Nach dem Bombenanschlag am 27. September in der syrischen Hauptstadt, bei dem 17 Menschen starben, hatte der syrische Präsident Assad den Nordlibanon als „Stützpunkt des Terrorismus“ bezeichnet, der „Syrien in Gefahr bringt“. Bei antisyrischen Politikern im Libanon läuteten die Alarmglocken. Sie befürchteten einen Vorwand, um erneut in ihr Land einmarschieren zu können. Die Erklärung Fouad Sinioras dürfte sie nun etwas beruhigt haben.
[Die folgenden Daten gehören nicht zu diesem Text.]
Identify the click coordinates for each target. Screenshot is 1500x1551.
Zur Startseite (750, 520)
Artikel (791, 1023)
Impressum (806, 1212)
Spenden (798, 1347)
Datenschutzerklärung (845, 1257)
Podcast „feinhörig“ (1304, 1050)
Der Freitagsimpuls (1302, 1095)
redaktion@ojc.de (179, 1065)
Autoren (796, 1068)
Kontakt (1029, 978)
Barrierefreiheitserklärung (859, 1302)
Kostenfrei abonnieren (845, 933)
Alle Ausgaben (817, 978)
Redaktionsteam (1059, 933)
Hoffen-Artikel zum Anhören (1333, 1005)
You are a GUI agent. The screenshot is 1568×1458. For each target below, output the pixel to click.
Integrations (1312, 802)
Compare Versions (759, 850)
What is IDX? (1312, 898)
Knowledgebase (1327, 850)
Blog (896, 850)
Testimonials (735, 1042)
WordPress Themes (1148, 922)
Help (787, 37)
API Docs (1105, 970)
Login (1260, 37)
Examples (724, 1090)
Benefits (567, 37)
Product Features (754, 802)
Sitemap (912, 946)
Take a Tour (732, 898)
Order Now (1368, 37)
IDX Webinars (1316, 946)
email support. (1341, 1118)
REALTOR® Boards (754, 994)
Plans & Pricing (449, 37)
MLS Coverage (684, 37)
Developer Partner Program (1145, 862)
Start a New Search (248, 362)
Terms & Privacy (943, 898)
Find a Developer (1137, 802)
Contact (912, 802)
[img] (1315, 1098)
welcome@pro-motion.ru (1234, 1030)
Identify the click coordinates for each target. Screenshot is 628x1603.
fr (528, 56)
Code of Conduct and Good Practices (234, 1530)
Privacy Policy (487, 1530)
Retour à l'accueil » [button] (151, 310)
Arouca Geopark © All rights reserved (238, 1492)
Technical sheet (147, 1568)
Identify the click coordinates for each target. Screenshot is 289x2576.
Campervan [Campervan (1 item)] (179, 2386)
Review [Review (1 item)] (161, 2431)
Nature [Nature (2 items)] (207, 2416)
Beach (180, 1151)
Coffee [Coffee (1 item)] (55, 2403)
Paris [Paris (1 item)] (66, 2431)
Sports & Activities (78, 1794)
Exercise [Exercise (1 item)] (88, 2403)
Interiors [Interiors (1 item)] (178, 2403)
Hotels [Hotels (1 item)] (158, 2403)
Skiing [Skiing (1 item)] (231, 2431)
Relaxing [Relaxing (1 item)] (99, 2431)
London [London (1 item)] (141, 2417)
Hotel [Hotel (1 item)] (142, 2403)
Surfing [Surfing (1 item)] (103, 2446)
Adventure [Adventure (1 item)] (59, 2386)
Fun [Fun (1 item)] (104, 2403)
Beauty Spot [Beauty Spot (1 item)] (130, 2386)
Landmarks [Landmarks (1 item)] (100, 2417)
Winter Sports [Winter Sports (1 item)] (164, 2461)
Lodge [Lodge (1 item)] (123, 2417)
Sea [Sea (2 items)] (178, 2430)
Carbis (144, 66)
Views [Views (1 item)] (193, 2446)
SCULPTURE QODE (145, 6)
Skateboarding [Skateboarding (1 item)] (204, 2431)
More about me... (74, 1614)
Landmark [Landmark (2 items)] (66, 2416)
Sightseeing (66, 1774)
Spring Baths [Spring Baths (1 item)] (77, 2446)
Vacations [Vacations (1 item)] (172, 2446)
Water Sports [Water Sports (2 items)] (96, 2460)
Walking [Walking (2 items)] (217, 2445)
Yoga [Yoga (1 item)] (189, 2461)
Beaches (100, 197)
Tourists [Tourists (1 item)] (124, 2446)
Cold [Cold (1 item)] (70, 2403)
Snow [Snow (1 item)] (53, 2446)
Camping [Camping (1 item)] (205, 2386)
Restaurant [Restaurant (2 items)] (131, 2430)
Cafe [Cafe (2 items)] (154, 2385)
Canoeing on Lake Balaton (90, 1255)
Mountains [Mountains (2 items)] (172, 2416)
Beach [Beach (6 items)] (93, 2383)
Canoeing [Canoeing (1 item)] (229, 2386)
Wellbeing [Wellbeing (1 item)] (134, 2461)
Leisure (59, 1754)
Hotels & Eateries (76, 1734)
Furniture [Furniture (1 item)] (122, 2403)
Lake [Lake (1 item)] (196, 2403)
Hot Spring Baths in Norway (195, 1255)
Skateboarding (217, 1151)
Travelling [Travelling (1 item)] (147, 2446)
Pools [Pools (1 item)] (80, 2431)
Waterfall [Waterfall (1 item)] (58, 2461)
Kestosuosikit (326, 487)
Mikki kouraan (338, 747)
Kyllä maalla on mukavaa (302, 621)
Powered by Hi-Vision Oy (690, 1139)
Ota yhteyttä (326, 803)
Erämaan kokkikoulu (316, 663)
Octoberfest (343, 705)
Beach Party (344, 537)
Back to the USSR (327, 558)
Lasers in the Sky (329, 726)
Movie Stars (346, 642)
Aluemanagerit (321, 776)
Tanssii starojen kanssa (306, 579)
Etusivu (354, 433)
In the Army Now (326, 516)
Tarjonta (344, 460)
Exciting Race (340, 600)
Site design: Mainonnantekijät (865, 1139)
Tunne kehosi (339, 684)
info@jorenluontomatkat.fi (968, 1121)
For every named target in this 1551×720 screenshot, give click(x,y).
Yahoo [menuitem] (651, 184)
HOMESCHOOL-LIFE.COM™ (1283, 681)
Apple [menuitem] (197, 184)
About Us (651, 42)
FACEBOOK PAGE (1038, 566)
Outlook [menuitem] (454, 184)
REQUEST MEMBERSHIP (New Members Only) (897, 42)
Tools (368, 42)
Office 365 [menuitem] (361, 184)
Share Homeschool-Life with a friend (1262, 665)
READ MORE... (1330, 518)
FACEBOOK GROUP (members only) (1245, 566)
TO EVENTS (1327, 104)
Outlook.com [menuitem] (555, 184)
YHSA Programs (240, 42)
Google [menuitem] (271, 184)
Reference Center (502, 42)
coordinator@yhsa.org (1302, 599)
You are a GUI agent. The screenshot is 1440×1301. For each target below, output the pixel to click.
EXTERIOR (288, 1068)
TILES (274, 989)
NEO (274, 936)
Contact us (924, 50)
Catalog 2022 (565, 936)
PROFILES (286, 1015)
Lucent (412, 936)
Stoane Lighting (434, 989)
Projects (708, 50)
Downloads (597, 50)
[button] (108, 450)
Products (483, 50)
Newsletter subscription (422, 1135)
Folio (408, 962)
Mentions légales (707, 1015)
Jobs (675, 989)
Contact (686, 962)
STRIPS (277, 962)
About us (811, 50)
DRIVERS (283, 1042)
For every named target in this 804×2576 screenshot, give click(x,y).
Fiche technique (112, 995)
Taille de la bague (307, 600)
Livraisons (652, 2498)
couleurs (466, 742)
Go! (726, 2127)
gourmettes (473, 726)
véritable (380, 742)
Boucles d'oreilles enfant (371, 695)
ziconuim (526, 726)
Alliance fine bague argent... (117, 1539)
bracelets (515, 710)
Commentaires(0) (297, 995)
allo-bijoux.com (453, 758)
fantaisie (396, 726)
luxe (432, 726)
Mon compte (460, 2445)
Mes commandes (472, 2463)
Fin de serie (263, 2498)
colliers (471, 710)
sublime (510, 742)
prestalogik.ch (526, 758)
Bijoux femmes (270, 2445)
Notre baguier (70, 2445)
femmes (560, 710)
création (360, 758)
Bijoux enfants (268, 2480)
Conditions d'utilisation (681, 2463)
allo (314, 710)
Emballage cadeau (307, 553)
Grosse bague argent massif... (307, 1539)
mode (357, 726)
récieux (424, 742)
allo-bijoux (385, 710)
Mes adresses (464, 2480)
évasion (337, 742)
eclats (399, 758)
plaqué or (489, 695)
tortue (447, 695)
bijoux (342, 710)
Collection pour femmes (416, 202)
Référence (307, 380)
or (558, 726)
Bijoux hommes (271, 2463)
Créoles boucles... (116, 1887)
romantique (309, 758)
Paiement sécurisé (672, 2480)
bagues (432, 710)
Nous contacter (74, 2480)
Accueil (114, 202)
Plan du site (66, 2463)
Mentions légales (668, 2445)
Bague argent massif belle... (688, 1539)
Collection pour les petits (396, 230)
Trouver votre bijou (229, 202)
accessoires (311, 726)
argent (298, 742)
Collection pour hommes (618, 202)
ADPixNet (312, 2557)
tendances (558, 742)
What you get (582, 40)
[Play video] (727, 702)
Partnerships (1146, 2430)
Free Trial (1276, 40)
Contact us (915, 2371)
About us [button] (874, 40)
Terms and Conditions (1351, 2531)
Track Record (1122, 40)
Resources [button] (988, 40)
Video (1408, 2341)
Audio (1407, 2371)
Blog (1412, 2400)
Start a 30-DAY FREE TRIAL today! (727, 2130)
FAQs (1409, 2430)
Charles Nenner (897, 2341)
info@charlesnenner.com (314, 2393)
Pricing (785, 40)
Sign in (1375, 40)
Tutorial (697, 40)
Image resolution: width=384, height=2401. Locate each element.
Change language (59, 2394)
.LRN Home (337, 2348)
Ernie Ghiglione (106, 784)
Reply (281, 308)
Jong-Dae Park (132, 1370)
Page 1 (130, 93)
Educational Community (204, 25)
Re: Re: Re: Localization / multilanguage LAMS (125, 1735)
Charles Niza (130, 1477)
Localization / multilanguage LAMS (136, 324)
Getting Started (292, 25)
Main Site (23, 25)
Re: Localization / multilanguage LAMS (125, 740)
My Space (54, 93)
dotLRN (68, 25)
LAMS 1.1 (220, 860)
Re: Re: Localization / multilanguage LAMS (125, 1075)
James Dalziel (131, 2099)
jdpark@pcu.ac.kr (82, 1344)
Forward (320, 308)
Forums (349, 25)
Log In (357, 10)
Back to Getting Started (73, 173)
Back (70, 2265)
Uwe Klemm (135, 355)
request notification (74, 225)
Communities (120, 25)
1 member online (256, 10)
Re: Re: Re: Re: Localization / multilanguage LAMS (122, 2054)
Tatsächlich hat Syrien seit Jahren ein Problem mit Islamisten, die im September 2006 versuchten, die US-Botschaft in Damaskus zu stürmen. Beschuldigt wird die Gruppe Jund al-Sham, die in den palästinensischen Flüchtlingslagern im Libanon ihre Basis haben und sehr leicht über die Grüne Grenze nach Syrien gelangen können. Richtung Syrien findet auch ein reger Drogenschmuggel statt, gerade, nachdem die Bauern eine hervorragende Haschisch- und Opiumernte hatten. Im Schatten der politischen Turbulenzen des letzten Jahres konnten sie ungehindert pflanzen und ernten.

Kämpfe und Scharmützel ereignen sich immer wieder seit es im Mai dieses Jahres beinahe zum Bürgerkrieg gekommen wäre. Zusammenstöße gibt es meist in der im Norden des Libanon gelegenen Stadt Tripoli. Dort vergeht kaum ein Tag, ohne Granatenexplosionen und Schusswechsel.

Für öffentliche Aufregung sorgte Hummus, eine typische libanesische Vorspeise (aus Kichererbsen, Sesampaste, Zitronensaft, Olivenöl und Knoblauch), die Israel nun als eigenständiges nationales Produkt vertreiben will. „Es ist offensichtlich nicht genug, dass die Israelis und Land stehlen“, erklärte Faid Abboud, der Präsident des libanesischen Unternehmerverbandes. „Sie stehlen auch unsere Kultur und Küche.“ Sein Verband will Klage bei der Europäischen Union einreichen. Hummus sei original ein arabisches Produkt, kein israelisches. Man will sich die Rechte sichern lassen, wie sie etwa der Feta-Käse aus Griechenland genießt.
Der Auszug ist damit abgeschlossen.